Danone International, the maker of Activa yogurt and Evian water, announced a major restructuring in response to the global health crisis, saying it would reorganize into five geographic zones and add six members to its executive committee. It is also kicking off a major cost-cutting initiative to increase margins.
“The global pandemic has accelerated a number of the patterns of the food revolution and altered others,” Chief Executive Officer Emmanuel Faber said, adding that Danone’s adaptation plan could be summarized as “local first.”
Under the restructuring, the company would be organized into two macro-regions led by Shane Grant for Danone North America and Véronique Penchienati-Bosetta for Danone International.

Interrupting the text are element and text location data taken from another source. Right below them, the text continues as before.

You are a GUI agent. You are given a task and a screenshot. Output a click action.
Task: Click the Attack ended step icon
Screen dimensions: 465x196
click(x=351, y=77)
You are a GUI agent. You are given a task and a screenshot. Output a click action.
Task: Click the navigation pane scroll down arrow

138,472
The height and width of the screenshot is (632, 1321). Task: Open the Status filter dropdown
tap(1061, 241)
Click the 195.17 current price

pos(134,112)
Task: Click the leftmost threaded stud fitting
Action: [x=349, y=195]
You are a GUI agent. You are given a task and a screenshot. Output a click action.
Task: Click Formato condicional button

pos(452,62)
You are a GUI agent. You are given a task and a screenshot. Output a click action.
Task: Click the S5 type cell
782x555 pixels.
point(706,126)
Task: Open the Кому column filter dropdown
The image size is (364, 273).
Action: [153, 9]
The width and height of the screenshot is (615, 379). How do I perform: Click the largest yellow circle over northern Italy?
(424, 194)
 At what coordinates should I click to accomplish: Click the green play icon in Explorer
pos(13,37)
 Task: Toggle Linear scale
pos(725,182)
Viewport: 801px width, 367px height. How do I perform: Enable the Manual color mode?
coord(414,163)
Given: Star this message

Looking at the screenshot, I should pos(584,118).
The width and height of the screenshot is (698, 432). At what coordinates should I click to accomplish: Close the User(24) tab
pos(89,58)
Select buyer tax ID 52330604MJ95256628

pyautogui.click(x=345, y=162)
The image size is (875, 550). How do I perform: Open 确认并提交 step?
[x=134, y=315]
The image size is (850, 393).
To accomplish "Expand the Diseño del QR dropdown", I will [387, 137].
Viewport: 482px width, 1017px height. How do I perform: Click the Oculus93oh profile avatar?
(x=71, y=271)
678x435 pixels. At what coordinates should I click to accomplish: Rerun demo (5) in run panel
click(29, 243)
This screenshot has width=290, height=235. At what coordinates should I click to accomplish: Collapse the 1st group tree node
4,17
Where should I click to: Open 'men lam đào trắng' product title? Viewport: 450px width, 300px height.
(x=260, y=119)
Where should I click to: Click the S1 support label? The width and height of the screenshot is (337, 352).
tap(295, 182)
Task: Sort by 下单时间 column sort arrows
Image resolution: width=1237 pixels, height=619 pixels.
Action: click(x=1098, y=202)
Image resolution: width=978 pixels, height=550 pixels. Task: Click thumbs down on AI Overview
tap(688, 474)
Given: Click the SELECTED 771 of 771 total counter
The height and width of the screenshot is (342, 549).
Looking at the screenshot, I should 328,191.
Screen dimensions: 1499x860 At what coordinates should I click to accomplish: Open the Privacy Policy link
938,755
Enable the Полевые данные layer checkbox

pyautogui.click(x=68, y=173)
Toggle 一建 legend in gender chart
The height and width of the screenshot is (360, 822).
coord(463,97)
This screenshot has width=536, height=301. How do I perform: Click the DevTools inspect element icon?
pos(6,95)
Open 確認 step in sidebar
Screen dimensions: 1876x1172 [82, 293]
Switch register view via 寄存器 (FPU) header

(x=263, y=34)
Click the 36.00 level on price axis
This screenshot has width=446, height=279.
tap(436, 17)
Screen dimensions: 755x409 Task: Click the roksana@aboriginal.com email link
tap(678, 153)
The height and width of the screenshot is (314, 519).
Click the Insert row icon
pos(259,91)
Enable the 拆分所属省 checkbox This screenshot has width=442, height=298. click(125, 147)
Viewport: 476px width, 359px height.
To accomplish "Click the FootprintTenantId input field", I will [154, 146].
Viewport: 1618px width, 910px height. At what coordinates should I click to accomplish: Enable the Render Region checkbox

There will also be new heads of five smaller geographic zones.
Danone is also planning to cut between 1,500 and 2,000 jobs in local and global headquarters, which it is considering relocating from Paris.
It also may sell parts of its portfolio, according to the Wall Street Journal. “It recently put its Vega protein powder brand under strategic review,” the WSJ said.
Danone reiterated its 2020 full-year guidance for a 14% recurring operating margin, despite challenging fourth-quarter conditions by lockdowns in Europe.
It said it expected the restructuring would lead to savings of nearly $1.4 billion by 2023, including a 20% reduction in overhead costs and $2.14 billion in free cash flow.
Total one-off costs related to the reorganization initiatives are expected to be around $1.66 billion for the 2021-2023 period.
“In this reinvention of food, the most prominent paradigm accelerated by the pandemic is undoubtedly the trend toward local. It is a systemic evolution whereby the diversity of dietary habits rooted in their local cultures is now considered as a key security and resilience factor for global food systems,” Faber said.
“It is also a major political trend with the strong emergence of national food sovereignty narratives in many countries. It is finally and for long a consumer trend where many perceive local as a way to regain control over their food.”